If you're convicted of a misdemeanor and have a previous conviction for the same crime within the past two years, you will be sentenced for the next higher class of crime. That means that if you're convicted of a Class 1 misdemeanor and have a recent conviction for the same crime, you'll receive the sentence for a Class 6 felony: six to 18 months, but typically one year in jail. (Ariz. Rev. Stat. §§ 13-702, 13-707 (2020).)

Alternatives to Jail for Misdemeanors

If you've been convicted of a misdemeanor, the judge may suspend the sentence and place you on probation.

Arizona law places a limit on the probation term according to the class of misdemeanor. Unless the term is extended (for instance, because you didn't pay court-ordered restitution), the probation limits are as follows:

  • Class 1 misdemeanor: up to three years.
  • Class 2 misdemeanor: up to two years.
  • Class 3 misdemeanor: up to one year.

When placing you on probation, the judge may require you to pay a fine and/or to spend some intervals of time in jail. (Ariz. Rev. Stat. §§ 13-603, 13-901, 13-902 (2020).)

Examples of Misdemeanors in Arizona

Here are just a few examples of crimes that are treated as misdemeanors in Arizona, by class:

  • Class 1 misdemeanor: theft of property worth less than $1,000; simple assault that involves intentionally or knowingly injuring someone; disorderly conduct.
  • Class 2 misdemeanor: exposing yourself to the public when you have an infectious disease; failing to give your real name when detained by law enforcement; fraudulently obtaining cable, video, or wireless services.
  • Class 3 misdemeanor: assault that involves touching someone with the intent to injure, insult, or provoke; a school employee's failure to report drug use in a school zone; interfering with a parent's legal custody of a child.

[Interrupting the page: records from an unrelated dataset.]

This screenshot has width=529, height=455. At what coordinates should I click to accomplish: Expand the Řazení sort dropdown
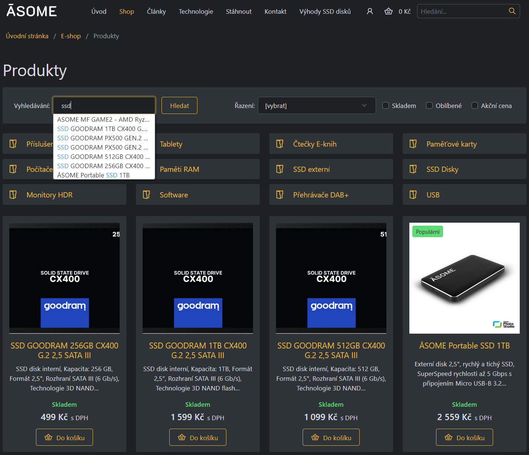click(317, 106)
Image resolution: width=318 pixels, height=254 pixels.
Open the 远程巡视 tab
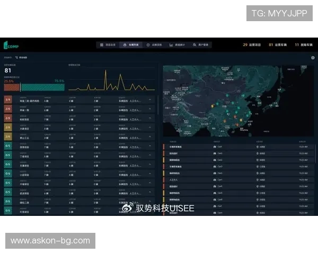154,45
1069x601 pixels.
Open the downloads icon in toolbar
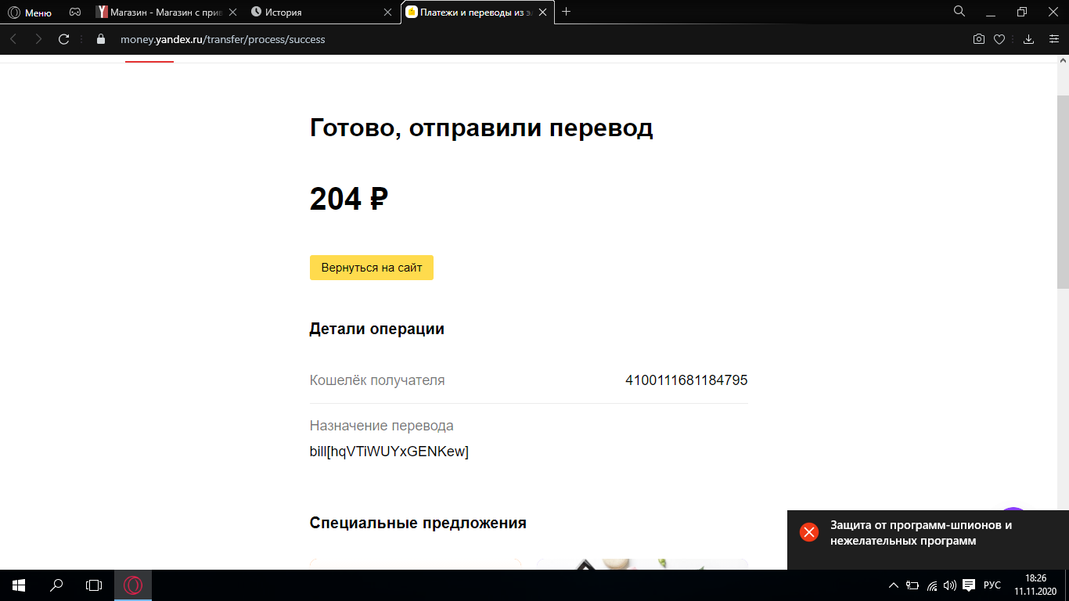[1029, 39]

(Ariz. Rev. Stat. §§ 13-1203, 13-1302, 13-1802, 13-2412, 13-2904, 13-3709, 13-3719, 13-3411(F), 36-631 (2020).)

Arizona Surcharges on Misdemeanor Fines

If you've been given a fine for a misdemeanor in Arizona, you will probably also have to pay a surcharge on the basic fine that's allowed for your crime. There are several different surcharges, which together increase the fine by 78%. However, a judge may reduce the amount of the fine and surcharges if you can show that paying the full amount would be a financial hardship for you or your immediate family. (Ariz. Rev. Stat. §§ 12-116.01, 12-116.02, 13-821, 13-825, 16-954 (2020).)

Getting Legal Help

Any criminal conviction, even for a misdemeanor, can have negative consequences in your life. If you have to serve time in jail, you could wind up losing your job and housing. A criminal conviction could also subject you to stiffer penalties if you get in trouble with the law again. If you're charged with any crime, you should talk to an Arizona criminal defense lawyer. An attorney can tell you what to expect in court, explore your legal options, and help you get the best outcome under the circumstances.